Flask中的Unicode

Flask就像Jinja2和Werkzeug那样,是完全基于Unicode的。 不只是这几个库,绝大多数的Python中网络相关的库都是这样处理文本的。 如果你对Unicode还不够了解,你可以阅读这篇文章 The Absolute Minimum Every Software Developer Absolutely, Positively Must Know About Unicode and Character Sets 。 这部分文档只是希望能帮助你了解一些基础知识,这样你就可以处理一些与Unicode有关的东西了。

自动转换

Flask默认基于以下一些假设(当然,你可以更改),给予你一些基础的、简单的Unicode支持:

  • 你的网站的源代码使用的是UTF-8编码。
  • 在程序内部你将始终使用Unicode,除非对于只有ASCII编码的字符的字符串。
  • 编码、解码只会发生在你需要用某种协议传输字节(bytes)形式的数据。

这对于你有什么用呢?

HTTP协议基于字节码(bytes)。 不仅是协议, 也用于标记文件在服务器位置(即URI、URL)的系统中。

However HTML which is usually transmitted on top of HTTP supports a large variety of character sets and which ones are used, are transmitted in an HTTP header. To not make this too complex Flask just assumes that if you are sending Unicode out you want it to be UTF-8 encoded. Flask will do the encoding and setting of the appropriate headers for you.

The same is true if you are talking to databases with the help of SQLAlchemy or a similar ORM system. Some databases have a protocol that already transmits Unicode and if they do not, SQLAlchemy or your other ORM should take care of that.

The Golden Rule

So the rule of thumb: if you are not dealing with binary data, work with Unicode. What does working with Unicode in Python 2.x mean?

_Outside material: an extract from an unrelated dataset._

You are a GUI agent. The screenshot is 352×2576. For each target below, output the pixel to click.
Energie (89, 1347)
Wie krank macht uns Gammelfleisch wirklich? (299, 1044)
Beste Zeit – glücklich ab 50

  • as long as you are using ASCII charpoints only (basically numbers, some special characters of latin letters without umlauts or anything fancy) you can use regular string literals ('Hello World').
  • if you need anything else than ASCII in a string you have to mark this string as Unicode string by prefixing it with a lowercase u. (like u'Hänsel und Gretel')
  • if you are using non-Unicode characters in your Python files you have to tell Python which encoding your file uses. Again, I recommend UTF-8 for this purpose. To tell the interpreter your encoding you can put the # -*- coding: utf-8 -*- into the first or second line of your Python source file.
  • Jinja is configured to decode the template files from UTF-8. So make sure to tell your editor to save the file as UTF-8 there as well.

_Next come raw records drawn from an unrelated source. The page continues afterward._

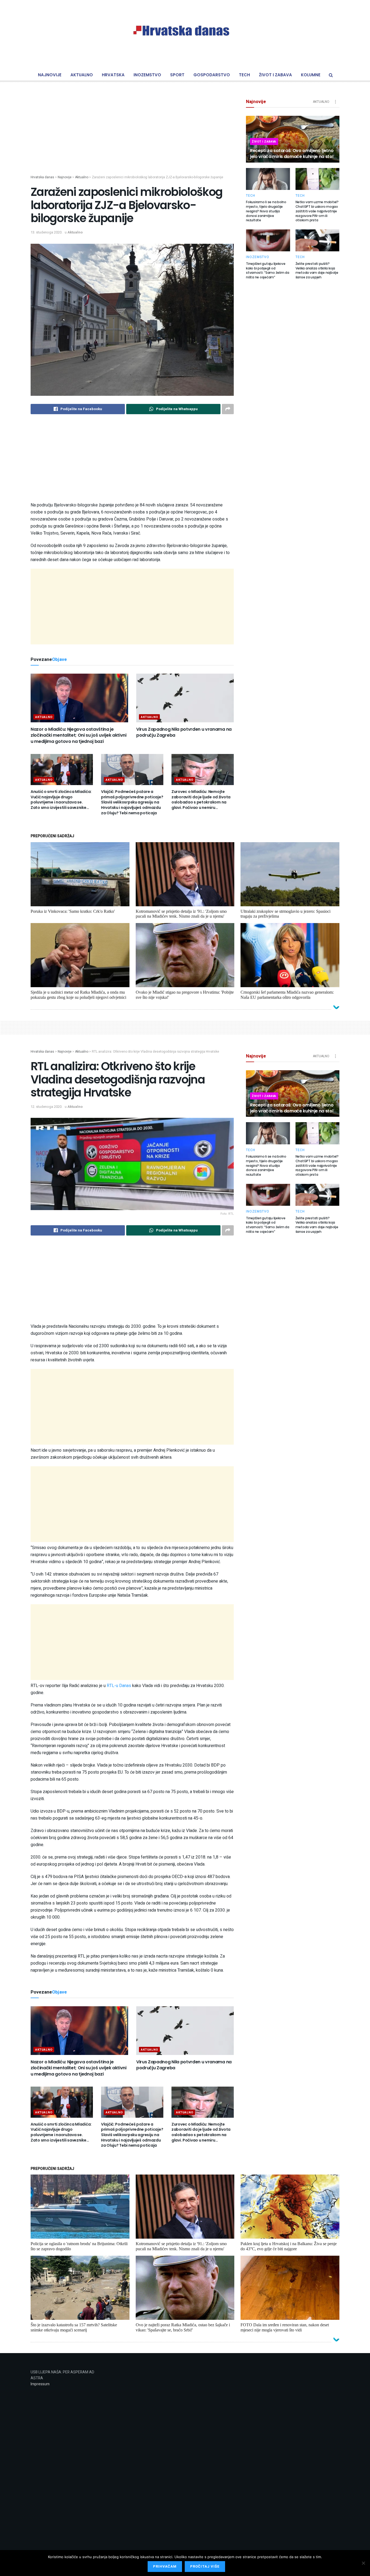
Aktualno (81, 75)
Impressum (40, 2384)
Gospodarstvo (211, 75)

Encoding and Decoding Yourself

If you are talking with a filesystem or something that is not really based on Unicode you will have to ensure that you decode properly when working with Unicode interface. So for example if you want to load a file on the filesystem and embed it into a Jinja2 template you will have to decode it from the encoding of that file. Here the old problem that text files do not specify their encoding comes into play. So do yourself a favour and limit yourself to UTF-8 for text files as well.

Anyways. To load such a file with Unicode you can use the built-in str.decode() method:

def read_file(filename, charset='utf-8'):
    with open(filename, 'r') as f:
        return f.read().decode(charset)

To go from Unicode into a specific charset such as UTF-8 you can use the unicode.encode() method:

def write_file(filename, contents, charset='utf-8'):
    with open(filename, 'w') as f:
        f.write(contents.encode(charset))

Configuring Editors

Most editors save as UTF-8 by default nowadays but in case your editor is not configured to do this you have to change it. Here some common ways to set your editor to store as UTF-8:

  • Vim: put set enc=utf-8 to your .vimrc file.

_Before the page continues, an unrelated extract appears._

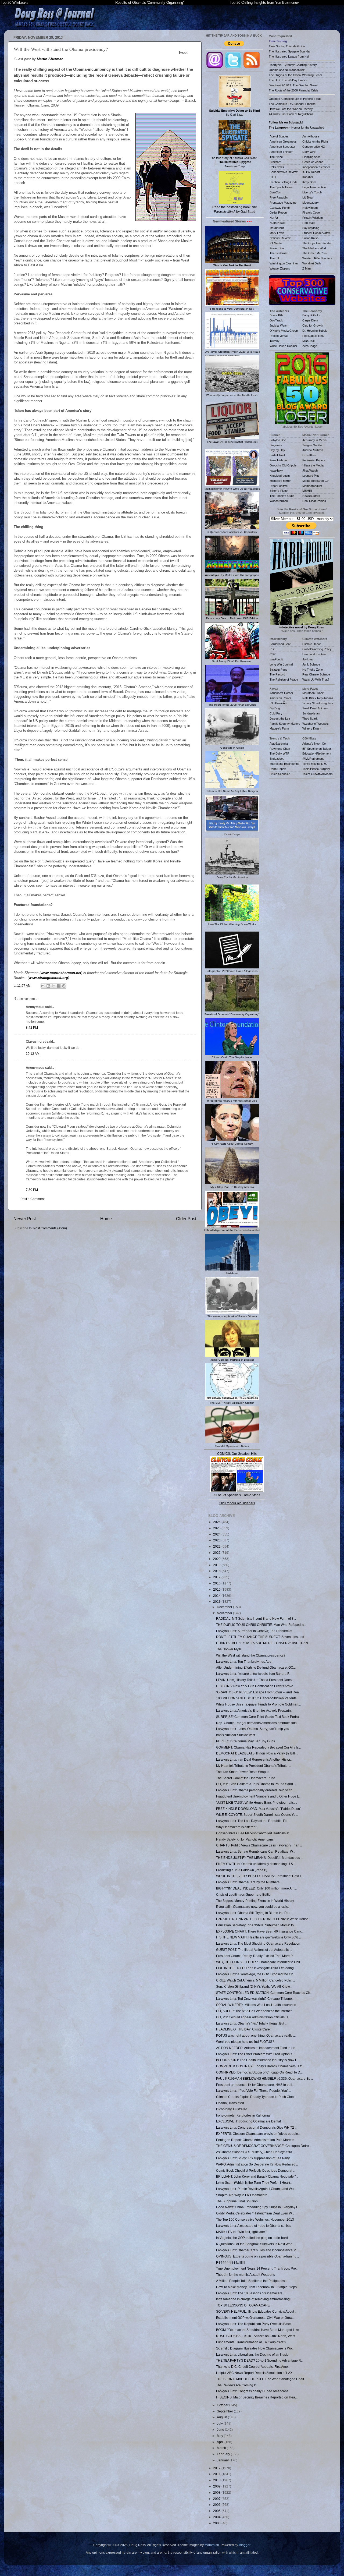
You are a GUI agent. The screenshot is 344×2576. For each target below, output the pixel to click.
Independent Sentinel (315, 167)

  • Emacs: either use an encoding cookie or put this into your .emacs file:

    (prefer-coding-system 'utf-8)
    (setq default-buffer-file-coding-system 'utf-8)
    
  • Notepad++:

    1. Go to Settings -> Preferences ...
    2. Select the “New Document/Default Directory” tab
    3. Select “UTF-8 without BOM” as encoding

    It is also recommended to use the Unix newline format, you can select it in the same panel but this is not a requirement.